Thomas Grace (August 2, 1841 – December 27, 1921) was an Irish-born prelate of the Roman Catholic Church.  He served as the second bishop of the Diocese of Sacramento in California from 1896 to his death in 1921.

Biography

Early life 
Thomas Grace was born on August 2, 1841, in Wexford, Ireland. He was educated at St Peter's College, Wexford and All Hallows Missionary College, Dublin.

Priesthood 
Grace was ordained a priest for the Archdiocese of Dublin in Dublin on June 24, 1876. After his ordination, Grace travelled to California.  He served as pastor of several churches in Eureka, California, Carson City, Nevada, and Marysville, California. Grace dedicated St. Mary of the Lake Church in Nevada on the Feast of the Assumption, 1881. Eventually, Grace became the pastor of the pro-cathedral, Saint Rose of Lima Catholic Church, whose land was donated by the first governor of California, Peter Burnett.

Bishop of Sacramento 
On February 27, 1896, Pope Leo XIII appointed Grace bishop of the Sacramento Diocese. He was consecrated on June 16, 1896, by Archbishop Patrick Riordan.  
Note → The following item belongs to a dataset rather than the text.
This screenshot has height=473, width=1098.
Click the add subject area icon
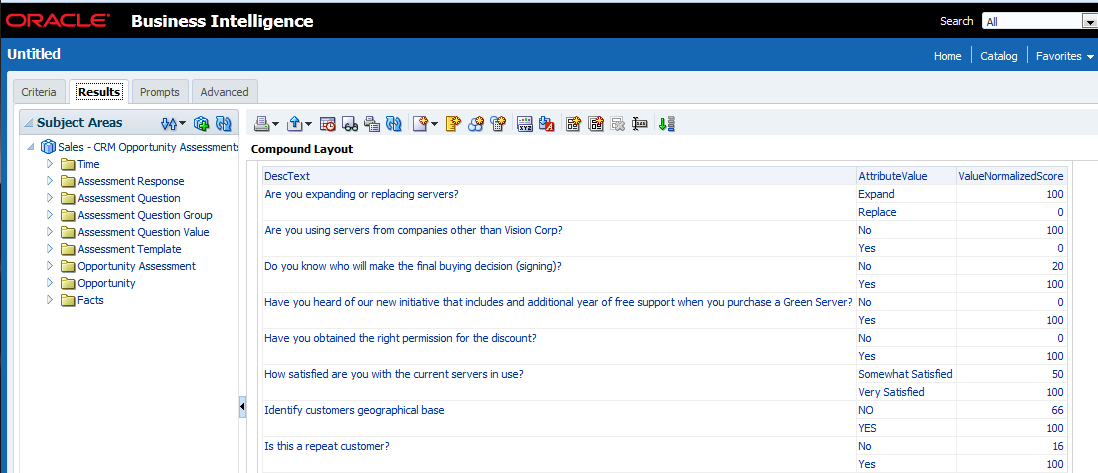pyautogui.click(x=202, y=123)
Grace dedicated St. Patrick Church in Scotia, California, on March 28, 1905, and St. Joseph Catholic Church in Redding, California, on April 30, 1905. On October 30, 1906, he was given the property deed in Red Bluff, California, with the provision that it remain as a hospital for the Sisters of Mercy. On June 22, 1919, Grace dedicated St. Gall Catholic Church in Gardnerville, Nevada.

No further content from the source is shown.